キャリアインタビュー:妹尾堅一郎
キャリアインタビュー:妹尾堅一郎(3)
その後はとんとん拍子で研究者の道を進まれたというわけですよね。ご自身のキャリアを振り返って、どんなことをお感じになりますか?
私は学生時代、地域経済や都市計画の研究をしていました。フィールドワーク、つまり現場に出かけていって自分の目で確かめ、どうしたら地域が活性化されるかということを考えていたのですね。こうした研究は、様々な学問分野にまたがる学際的なものです。実は、私の卒業論文は、「空間における人間行動」がテーマで、ケーススタディは「銀座における歩行者行動」。当時導入されたソニービルのスクランブル交差点によってどう人の行動が変わるかなど分析しました。

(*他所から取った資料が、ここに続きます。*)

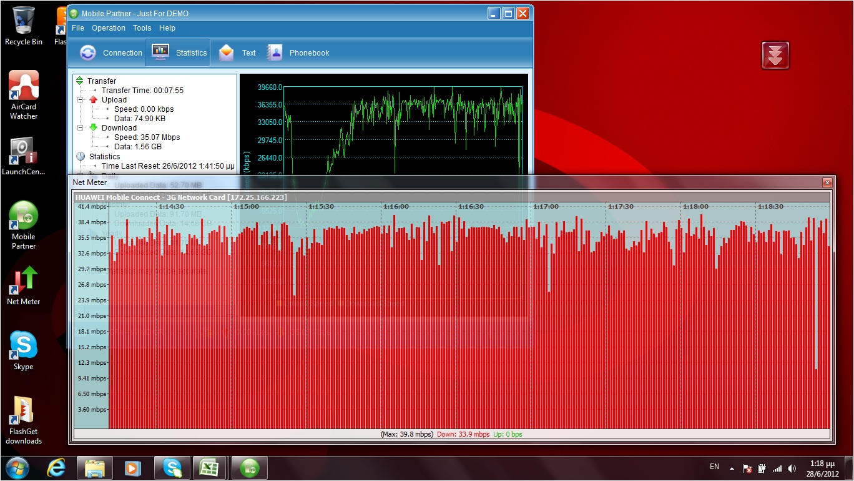Click the red download arrow desktop gadget

(x=775, y=56)
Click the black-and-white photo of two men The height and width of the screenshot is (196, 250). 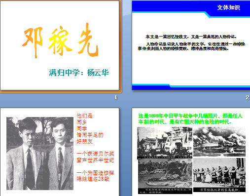point(40,154)
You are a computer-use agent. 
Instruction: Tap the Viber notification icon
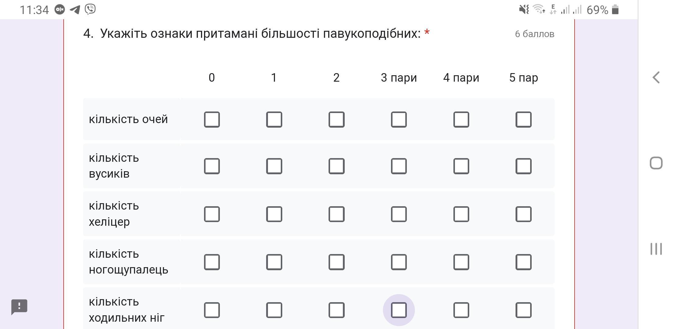(x=90, y=9)
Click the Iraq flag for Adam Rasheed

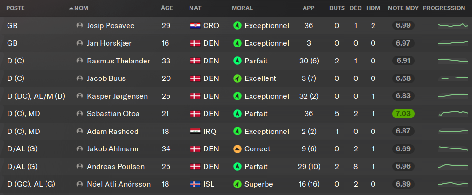coord(195,131)
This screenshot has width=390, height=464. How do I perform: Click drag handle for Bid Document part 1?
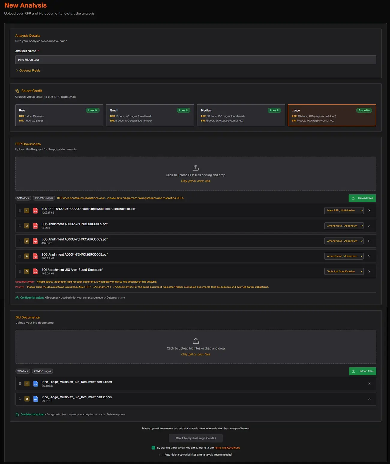click(20, 384)
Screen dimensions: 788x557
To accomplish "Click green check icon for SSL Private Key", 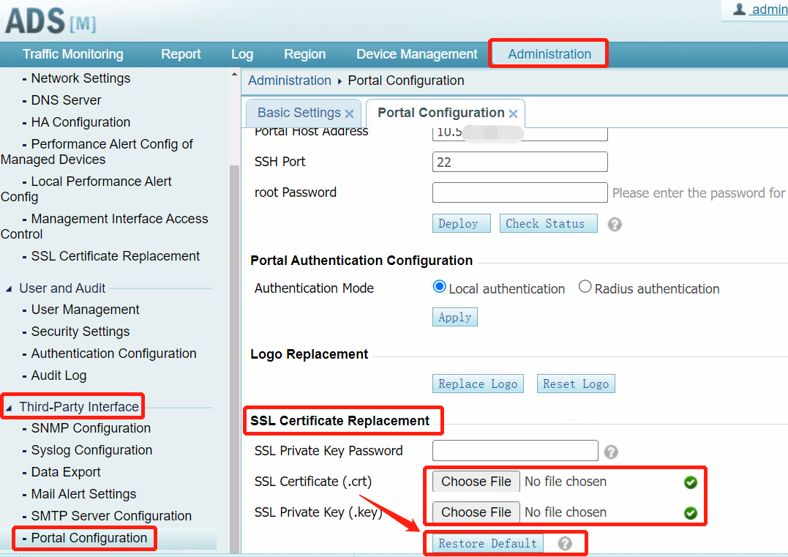I will [690, 513].
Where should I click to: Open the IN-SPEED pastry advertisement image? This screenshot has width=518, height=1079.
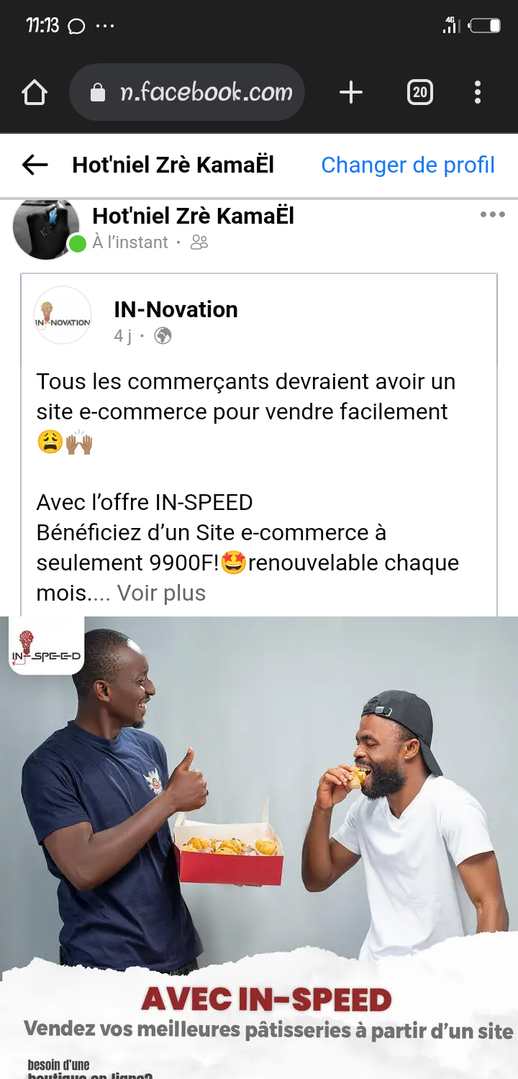pos(259,827)
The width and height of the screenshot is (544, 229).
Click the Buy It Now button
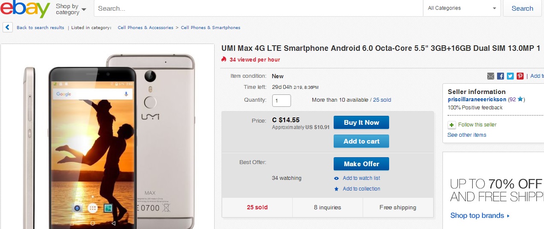point(361,123)
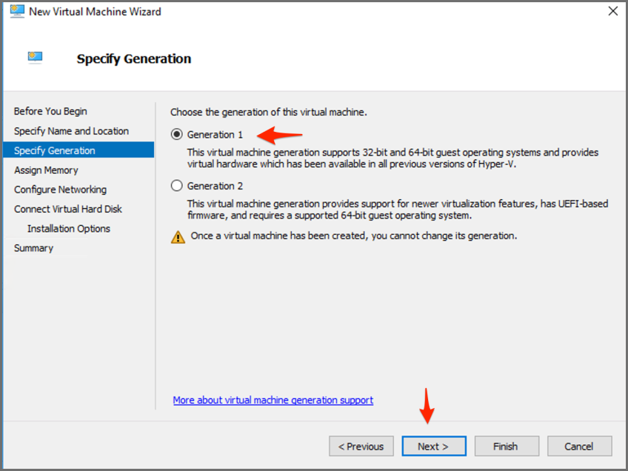The width and height of the screenshot is (628, 471).
Task: Select the Generation 1 radio button
Action: 176,135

大学卒業後は、富士写真フィルムで、人事やマーケティングに携わり、留学を経て研究者の道に入ってからも、様々な分野の経験を積んできて、一種の「雑学系雑種」という珍しいタイプの研究者になりました。そして、学生時代から30年を経た今、秋葉原というフィールドを得て、学生時代に取り組んだ都市計画の世界に、それらの学際的な知を引っさげて戻ってきているわけです。

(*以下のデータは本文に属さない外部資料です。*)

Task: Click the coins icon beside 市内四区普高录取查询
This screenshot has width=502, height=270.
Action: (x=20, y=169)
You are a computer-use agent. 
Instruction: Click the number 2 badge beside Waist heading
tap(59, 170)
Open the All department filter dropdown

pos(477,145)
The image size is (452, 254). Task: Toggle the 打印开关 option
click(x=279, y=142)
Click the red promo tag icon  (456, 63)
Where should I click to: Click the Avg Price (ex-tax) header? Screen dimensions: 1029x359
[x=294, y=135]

こうして自分の生きてきた道を振り返ると、人生どうなるかわからないものだなとつくづく思います。だから、キャリアデザインとしてよく説明される、キャリアのゴールを明確に設定し、そこまでの厳密な計画を作成すべきだとする「西洋航海術的なやり方」には違和感を持っています。むしろ、「南太平洋的な航海術」、つまり、あっちいったりこっちいったりしながら、いつの間にか自分が納得いく世界をみつけていくといったキャリアの方がしっくりくるのです。
その「あっちいったり、こっちいったり」というのはどういうことでしょうか?
それは、自分と環境とその両者の関わりを探索学習するということです。
具体的に言うと、自分はどんな人間なのか、自分はどんなことが好きでワクワクするのか、あるいはどんなことに適性があるのかといったことなどに、理解を深めていくこと。あるいは、自分自身に気づいて、それを変えていく。変わっていく自分を楽しめること・・・等々ですね。

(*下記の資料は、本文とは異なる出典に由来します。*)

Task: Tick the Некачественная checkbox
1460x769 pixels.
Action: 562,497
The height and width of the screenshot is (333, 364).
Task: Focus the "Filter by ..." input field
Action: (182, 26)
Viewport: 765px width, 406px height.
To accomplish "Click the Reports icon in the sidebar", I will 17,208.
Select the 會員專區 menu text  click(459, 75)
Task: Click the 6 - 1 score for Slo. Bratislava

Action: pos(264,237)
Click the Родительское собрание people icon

しかし、それがわかるためには、とにかく行動を起こしてみるしかない。だって、自分の好みや適性は、実際やってみないとわからないでしょう。試したことのない食べ物について好き・嫌いを言えないのと同じです。
だから、考えすぎて行動に起こせなくなるくらいなら、とにかく飛び込んみて一所懸命やってみる。で、いろいろと経験して、それを通じて「気づいたり・学んだり」したほうがいい。ただし、いったん始めたらとことんやることが大事です。そうしないと「次」が見えてこない。とことんやるから、自分の可能性や限界が見えてくるんですよ。逆に、中途半端なところで、これも違う、あれも違うと判断してしまうといつまでも先が開けません。
最後に、読者の方にメッセージをお願いします。
私は学生に対して、18歳で自分のキャリアのゴールを決めていいのは、プロ野球選手の松坂と歌手の宇多田ヒカルだけだと言ってきました。こうした芸術やスポーツの才能に恵まれた人は例外的な存在です。
一方、ほとんどの人は、先ほど言ったように、自分は何が好きか、何ができるのか、何が向いているかは、実際にやってみなければわからない。だから、自分のキャリアをきちんと考えることは大事だけれども、「明確なゴールを決めねばならない」という「ねばならない」という考えにとらわれる必要はありません。「明確なゴールを決めてしまうこと」は、実は「他の可能性を排除してしまうこと」と裏表なんです。自分が何にワクワクするのか、それに人は一生をかけるのが普通じゃないでしょうか。
こういうと、多くの人がほっとした顔をします。ぜひ、自分や環境や両者の関わり方を探索学習する、つまり自分と回りの関係について一つでも多く気づいて欲しい。ただ、これは最近言われる「自分探し」とは違います。「自分探し」は、自分の内面ばかりを掘り下げすぎて堂々巡りをするようなイメージがありますが、私のいう「自分を探索する」というのは、積極的に外に出て異質なものと出会い、それらとの関係性の中で自分というものの意味や、役割なり、位置づけなりをつかんでいくことです。
昔、詩人の寺山修司は、「書を捨てよ、町を出よう」と言ったけれど、私は、「書を持って、町を出よう」と言っています。というのも、異質なものとの出会いは、2つしかないからです。ひとつは「書物」。書物を通じて古今東西、古代から現代までさまざまな人々の思想にふれることができる。もうひとつが「旅」。自分の知らない世界を旅することが、ひるがえって自分というものの存在をしっかりと認識する機会になるのです。